Optimus Prime is relegated to the sidelines for this terrific Transformers origin story, in which autobot Bumblebee comes to Earth and befriends an unhappy teen (Steinfeld). There’s unexpected humour – Bumblebee, who happens to have shown up in the late 1980s, learns that the Smiths are an acquired taste – and a sweet nostalgic glow that reaches back to E.T., Short Circuit and even The Love Bug.

Bird Box

In the unnervingly intense Bird Box, the world has gone mad – and we don’t mean just Brexit, Paris or Trump meeting Pelosi. An inexplicable force – possibly invisible aliens, possibly an airborne bio-warfare agent – has caused most of the population to die by violent suicide. The only way to survive is to paper over the windows and keep your eyes averted from “it,” which passes over you like a biblical plague. Bullock, as a woman who’s lived with this hell for as long as she can, learns that there’s a sanctuary downriver, past some white-water rapids — over which she and two children will have to canoe blindfolded.
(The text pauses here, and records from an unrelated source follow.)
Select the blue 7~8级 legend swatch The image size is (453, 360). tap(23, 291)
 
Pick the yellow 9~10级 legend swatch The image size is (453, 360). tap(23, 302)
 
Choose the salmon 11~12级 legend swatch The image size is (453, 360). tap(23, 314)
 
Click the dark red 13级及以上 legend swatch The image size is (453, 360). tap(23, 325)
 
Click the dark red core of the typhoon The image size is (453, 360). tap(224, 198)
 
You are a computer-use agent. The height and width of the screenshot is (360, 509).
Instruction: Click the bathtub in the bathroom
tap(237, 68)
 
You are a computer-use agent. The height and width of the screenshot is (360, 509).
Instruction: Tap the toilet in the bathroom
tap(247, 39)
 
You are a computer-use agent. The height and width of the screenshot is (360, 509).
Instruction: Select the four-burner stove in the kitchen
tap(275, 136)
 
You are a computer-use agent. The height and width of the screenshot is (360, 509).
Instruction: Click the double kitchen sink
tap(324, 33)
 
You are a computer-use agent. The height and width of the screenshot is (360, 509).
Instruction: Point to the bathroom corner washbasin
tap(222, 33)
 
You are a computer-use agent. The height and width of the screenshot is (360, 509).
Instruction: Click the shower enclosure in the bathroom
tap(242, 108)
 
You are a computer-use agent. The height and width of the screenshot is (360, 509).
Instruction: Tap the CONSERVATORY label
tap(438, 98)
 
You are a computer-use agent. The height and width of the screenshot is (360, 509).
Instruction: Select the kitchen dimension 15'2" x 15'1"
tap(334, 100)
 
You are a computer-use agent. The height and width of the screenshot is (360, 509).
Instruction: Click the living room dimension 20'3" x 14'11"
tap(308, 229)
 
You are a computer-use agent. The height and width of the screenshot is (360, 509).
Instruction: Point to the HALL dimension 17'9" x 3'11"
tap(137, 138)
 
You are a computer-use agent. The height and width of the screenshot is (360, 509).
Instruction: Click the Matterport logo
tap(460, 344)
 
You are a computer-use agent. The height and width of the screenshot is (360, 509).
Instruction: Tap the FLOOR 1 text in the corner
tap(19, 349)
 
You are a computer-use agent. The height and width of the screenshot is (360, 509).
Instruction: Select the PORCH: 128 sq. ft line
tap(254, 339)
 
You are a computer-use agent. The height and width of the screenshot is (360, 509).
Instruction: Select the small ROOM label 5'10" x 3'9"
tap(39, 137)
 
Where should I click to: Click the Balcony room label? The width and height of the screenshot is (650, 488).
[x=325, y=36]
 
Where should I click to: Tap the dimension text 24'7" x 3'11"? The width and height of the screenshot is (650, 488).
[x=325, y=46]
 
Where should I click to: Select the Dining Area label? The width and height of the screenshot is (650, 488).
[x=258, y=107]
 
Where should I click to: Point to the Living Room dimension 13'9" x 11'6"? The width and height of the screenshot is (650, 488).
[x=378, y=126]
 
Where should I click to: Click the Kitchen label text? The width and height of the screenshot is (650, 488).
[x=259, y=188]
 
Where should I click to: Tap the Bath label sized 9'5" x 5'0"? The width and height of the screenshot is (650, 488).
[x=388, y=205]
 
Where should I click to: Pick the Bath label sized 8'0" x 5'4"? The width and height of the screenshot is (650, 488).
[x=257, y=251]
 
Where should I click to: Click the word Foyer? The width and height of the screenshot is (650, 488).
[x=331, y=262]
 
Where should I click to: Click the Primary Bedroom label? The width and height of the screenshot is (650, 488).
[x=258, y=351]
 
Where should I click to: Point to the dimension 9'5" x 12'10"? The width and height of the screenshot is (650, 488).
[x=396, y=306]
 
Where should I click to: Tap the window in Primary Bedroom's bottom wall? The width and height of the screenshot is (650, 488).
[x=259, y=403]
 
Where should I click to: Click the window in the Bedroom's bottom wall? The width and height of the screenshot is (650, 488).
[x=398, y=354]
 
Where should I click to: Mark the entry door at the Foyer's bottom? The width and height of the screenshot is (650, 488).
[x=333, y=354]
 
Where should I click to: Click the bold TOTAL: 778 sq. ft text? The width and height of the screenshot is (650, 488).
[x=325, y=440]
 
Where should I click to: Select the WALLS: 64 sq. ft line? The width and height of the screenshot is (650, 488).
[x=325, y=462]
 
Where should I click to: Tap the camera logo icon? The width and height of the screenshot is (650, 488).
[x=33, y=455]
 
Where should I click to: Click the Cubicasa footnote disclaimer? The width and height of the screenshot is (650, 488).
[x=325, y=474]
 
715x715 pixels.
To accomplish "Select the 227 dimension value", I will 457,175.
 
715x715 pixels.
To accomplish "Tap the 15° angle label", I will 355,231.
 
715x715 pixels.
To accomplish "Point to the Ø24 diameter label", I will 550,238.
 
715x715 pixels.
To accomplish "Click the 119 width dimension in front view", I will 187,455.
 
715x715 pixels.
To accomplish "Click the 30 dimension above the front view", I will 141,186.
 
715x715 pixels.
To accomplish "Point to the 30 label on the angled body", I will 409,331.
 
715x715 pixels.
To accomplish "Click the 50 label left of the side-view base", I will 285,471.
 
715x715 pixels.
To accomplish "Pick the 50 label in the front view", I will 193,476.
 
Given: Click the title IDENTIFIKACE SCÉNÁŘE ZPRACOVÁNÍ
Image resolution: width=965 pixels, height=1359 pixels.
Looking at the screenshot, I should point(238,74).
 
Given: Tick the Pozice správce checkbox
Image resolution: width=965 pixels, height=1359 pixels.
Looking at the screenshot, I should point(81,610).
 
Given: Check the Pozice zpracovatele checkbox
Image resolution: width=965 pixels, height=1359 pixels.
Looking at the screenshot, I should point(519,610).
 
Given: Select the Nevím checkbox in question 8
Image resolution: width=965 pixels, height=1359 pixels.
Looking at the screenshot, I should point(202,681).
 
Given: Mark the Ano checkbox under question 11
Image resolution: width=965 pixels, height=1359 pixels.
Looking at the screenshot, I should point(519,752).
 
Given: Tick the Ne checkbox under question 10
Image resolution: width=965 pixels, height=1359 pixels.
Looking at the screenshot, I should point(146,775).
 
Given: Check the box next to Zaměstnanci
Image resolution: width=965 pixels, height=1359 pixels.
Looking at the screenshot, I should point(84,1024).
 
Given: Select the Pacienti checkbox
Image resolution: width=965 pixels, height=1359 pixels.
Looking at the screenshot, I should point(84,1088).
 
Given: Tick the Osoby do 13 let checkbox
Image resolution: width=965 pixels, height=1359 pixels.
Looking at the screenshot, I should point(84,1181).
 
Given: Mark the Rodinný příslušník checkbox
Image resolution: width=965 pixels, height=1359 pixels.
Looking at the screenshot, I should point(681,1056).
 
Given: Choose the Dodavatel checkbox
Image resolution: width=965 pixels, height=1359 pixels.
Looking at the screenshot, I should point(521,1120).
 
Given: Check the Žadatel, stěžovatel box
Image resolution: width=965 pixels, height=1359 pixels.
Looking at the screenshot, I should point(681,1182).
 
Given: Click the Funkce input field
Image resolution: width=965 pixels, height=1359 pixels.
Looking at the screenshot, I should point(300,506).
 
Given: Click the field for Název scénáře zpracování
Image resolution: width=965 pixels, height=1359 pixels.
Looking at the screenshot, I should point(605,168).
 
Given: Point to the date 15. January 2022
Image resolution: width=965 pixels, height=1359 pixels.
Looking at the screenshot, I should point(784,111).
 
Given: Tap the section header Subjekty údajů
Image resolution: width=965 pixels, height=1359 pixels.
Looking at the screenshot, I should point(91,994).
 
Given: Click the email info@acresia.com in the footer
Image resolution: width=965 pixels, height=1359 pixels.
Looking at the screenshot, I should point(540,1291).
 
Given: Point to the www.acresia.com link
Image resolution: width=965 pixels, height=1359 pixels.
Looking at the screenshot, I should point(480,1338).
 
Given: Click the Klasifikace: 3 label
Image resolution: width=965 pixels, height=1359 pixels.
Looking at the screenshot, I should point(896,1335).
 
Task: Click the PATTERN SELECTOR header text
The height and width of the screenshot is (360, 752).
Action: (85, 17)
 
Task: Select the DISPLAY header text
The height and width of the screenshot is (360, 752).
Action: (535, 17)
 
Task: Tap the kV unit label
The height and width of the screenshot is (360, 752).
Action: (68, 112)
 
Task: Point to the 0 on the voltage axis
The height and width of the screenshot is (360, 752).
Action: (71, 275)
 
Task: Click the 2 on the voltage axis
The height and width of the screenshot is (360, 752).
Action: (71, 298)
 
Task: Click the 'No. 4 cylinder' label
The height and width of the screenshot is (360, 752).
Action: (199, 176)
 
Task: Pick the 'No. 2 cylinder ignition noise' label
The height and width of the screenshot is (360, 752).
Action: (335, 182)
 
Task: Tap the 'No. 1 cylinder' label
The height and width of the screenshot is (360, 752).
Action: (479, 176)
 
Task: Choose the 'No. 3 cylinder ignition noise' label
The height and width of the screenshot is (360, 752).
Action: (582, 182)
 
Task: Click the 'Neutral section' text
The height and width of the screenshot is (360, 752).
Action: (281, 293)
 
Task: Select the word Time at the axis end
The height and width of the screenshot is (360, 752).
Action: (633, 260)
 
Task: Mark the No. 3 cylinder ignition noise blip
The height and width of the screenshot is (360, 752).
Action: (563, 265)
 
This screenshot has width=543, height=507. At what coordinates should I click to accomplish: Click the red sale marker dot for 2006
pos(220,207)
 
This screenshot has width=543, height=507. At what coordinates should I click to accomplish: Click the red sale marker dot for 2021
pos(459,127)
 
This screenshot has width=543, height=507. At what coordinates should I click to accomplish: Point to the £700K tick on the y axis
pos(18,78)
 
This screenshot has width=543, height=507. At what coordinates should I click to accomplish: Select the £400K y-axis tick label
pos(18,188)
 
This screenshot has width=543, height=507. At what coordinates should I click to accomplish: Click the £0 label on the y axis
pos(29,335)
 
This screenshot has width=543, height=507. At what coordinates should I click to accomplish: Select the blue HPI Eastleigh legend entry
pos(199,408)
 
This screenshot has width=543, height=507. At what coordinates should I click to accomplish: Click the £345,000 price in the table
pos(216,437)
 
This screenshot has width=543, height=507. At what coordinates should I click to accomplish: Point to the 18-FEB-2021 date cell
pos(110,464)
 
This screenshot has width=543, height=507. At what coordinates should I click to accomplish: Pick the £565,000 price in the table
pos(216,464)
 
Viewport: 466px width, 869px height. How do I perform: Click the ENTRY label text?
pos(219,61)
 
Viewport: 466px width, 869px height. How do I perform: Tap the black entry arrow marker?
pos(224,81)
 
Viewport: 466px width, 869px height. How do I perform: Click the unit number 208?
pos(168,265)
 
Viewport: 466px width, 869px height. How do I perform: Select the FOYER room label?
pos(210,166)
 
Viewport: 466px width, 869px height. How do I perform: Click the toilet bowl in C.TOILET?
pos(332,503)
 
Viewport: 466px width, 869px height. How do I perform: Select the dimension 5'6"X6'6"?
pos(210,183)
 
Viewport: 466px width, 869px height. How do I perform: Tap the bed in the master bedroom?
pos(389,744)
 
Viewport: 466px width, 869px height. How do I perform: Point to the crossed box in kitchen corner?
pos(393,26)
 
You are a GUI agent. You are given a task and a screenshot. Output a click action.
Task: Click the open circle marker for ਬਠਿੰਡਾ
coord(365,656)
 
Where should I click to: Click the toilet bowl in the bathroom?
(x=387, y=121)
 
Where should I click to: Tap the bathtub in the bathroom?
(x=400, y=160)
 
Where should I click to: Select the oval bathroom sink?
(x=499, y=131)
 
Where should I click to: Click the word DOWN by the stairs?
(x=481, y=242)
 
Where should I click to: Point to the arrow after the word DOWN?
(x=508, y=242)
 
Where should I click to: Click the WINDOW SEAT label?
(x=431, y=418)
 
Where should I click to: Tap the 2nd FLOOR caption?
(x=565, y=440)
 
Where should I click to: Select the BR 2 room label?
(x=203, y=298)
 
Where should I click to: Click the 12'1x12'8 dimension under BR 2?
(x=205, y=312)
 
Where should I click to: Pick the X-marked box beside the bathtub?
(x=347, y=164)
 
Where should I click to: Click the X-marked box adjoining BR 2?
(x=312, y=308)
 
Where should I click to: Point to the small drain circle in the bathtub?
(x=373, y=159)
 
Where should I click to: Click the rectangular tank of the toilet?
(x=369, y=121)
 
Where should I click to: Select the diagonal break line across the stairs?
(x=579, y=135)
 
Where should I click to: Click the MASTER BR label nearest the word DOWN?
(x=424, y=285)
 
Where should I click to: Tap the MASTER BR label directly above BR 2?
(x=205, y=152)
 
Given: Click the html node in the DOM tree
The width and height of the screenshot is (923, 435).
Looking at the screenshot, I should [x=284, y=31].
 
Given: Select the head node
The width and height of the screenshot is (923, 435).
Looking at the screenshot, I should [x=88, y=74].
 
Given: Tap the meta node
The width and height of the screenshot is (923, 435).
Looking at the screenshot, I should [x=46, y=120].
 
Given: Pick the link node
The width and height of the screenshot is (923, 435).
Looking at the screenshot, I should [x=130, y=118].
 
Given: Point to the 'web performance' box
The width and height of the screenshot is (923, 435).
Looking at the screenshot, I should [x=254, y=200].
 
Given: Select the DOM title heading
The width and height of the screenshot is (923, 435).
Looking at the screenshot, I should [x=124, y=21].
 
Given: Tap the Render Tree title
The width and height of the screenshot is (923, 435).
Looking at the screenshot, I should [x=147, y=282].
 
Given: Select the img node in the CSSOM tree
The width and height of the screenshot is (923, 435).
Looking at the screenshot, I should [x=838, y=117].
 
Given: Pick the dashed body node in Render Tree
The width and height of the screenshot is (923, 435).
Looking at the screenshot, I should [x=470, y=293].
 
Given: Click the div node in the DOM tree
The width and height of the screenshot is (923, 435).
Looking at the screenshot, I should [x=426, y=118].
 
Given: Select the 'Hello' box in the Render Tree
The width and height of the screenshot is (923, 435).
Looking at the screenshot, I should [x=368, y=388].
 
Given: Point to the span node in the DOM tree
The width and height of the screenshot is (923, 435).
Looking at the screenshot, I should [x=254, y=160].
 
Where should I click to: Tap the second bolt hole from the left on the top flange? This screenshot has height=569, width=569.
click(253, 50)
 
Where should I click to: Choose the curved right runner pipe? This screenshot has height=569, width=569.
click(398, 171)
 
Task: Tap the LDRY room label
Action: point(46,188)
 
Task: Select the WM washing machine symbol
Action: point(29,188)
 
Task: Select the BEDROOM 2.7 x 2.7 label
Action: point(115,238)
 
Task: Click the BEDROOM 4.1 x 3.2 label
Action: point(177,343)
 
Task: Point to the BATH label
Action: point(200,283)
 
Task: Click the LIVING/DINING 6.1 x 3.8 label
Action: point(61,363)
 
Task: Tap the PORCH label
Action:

It’s a sci-fiDeliverance. 

Vice

Christian Bale put on 40 lbs. – he looks like a blood-engorged tick – to deliver an impeccable impersonation of Dick Cheney, the most controversial Vice President of the past century. Directed by Adam McKay, Vice dislikes Cheney too thoroughly to bother to make him interesting – the film almost seems to suggest that he didn’t deserve the fresh young heart that replaced his rotten old one in 2012. It’s the funny, vinegary supporting cast that makes this a hoot: Amy Adams as wife Lynne, Sam Rockwell as George W. Bush and Steve Carrel, barking with laughter, as Donald Rumsfeld. 

The Mule

Director Clint Eastwood plays Earl, who once ran a nice little operation growing daylilies. But the business has wilted and died, and his alienated family still smarts from years of neglect. He’s the Lear of horticulture. Then he finds work as a drug mule, transporting cocaine in his pickup. Earl isn’t too concerned about the criminality of all this – he’s tickled, in fact, to donate the pay to his VFW hall. Mule doesn’t always hold together, but this feels less like implausibility than like life’s own fragility: You can blossom more than once, but each time the petals are fewer and fall faster. At 88 Eastwood knows some things. 

Watership Down

Only a courageously foolish imagination would ask us to believe that one rabbit would say to another: “The fields are filled with blood.” More, that this rabbit is a seer envisioning the apocalypse. Novelist Richard Adams was a visionary himself: His dark fantasy about the bunny-verse, adapted into a cartoon mini-series, is enthralling. Not for kiddies.